How could it be otherwise? Africa is home to 1.2 billion people; acknowledging, from the off, that the continent isn’t a single, culturally homogenous block, Tate foregrounds regional differences and “multiple realities”. Consequently (and despite featuring 36 artists), the show feels abbreviated and bitty. One minute, we’re at a South African picnic; the next, glimpsing indigenous communities more than four thousand miles away in Algeria. What, exactly, do these two “worlds” have in “common”?
As it happens, those black-and-white Algerian studio photographs, each around 60 years old, point to another quirk of the approach: the partial inclusion of historical material within an exhibition that calls itself “contemporary”. James Barnor’s graceful studio shots of Ghanaians during the 1950s, for instance, get a look-in, but there’s no room for the West African studio photographers Malick Sidibé or Seydou Keïta, who’re both namechecked in the (stylish) catalogue. Zanele Muholi isn’t among the living artists either (presumably because their survey will return to Tate Modern next summer) – adding to the impression of incompleteness.
Moreover, the work on display can feel patchy, and I left unconvinced that so much of it was seeking to “challenge the colonial gaze”, as the curators assert. That said, a youthful likeness of the late Queen Elizabeth II, which forms a prominent element in the design of a ceremonial robe worn by Obi Anyasi II (once Africa’s longest reigning king) in a portrait by the Nigerian George Osodi, suggests that many African photographers are still dealing with the legacy of colonial rule.

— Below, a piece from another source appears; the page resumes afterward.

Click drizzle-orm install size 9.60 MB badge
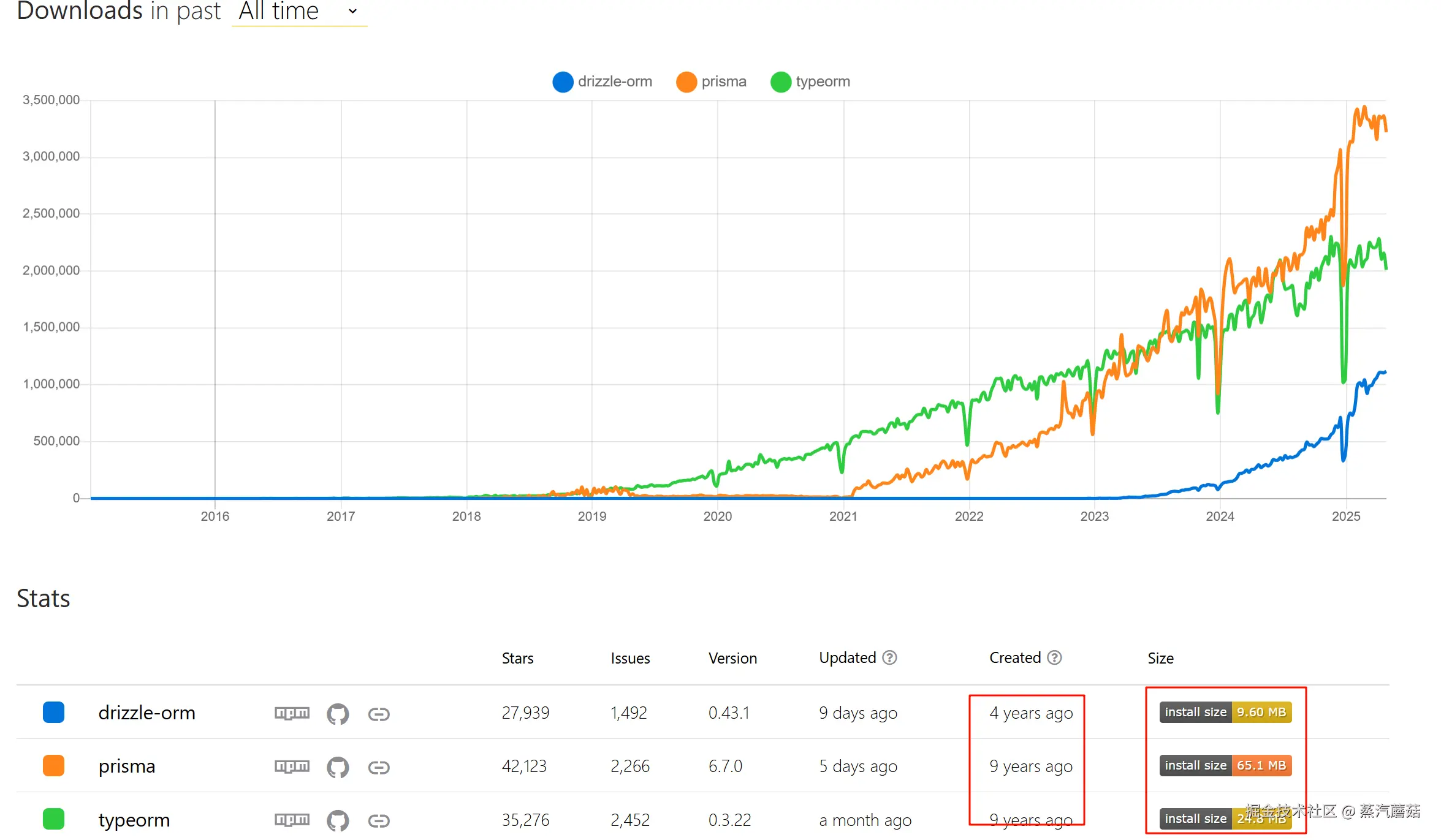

If contemporary African photography has an aesthetic, then, on this evidence, it esteems frontality, high-keyed colours and eye-catching pattern, and a theatrical quality enhanced by painted backdrops and plasticky props. An entire section foregrounds the unexpected use of masks – including a natty Liquorice-Allsorts number in pink and black, commissioned by the former BBC journalist Zina Saro-Wiwa.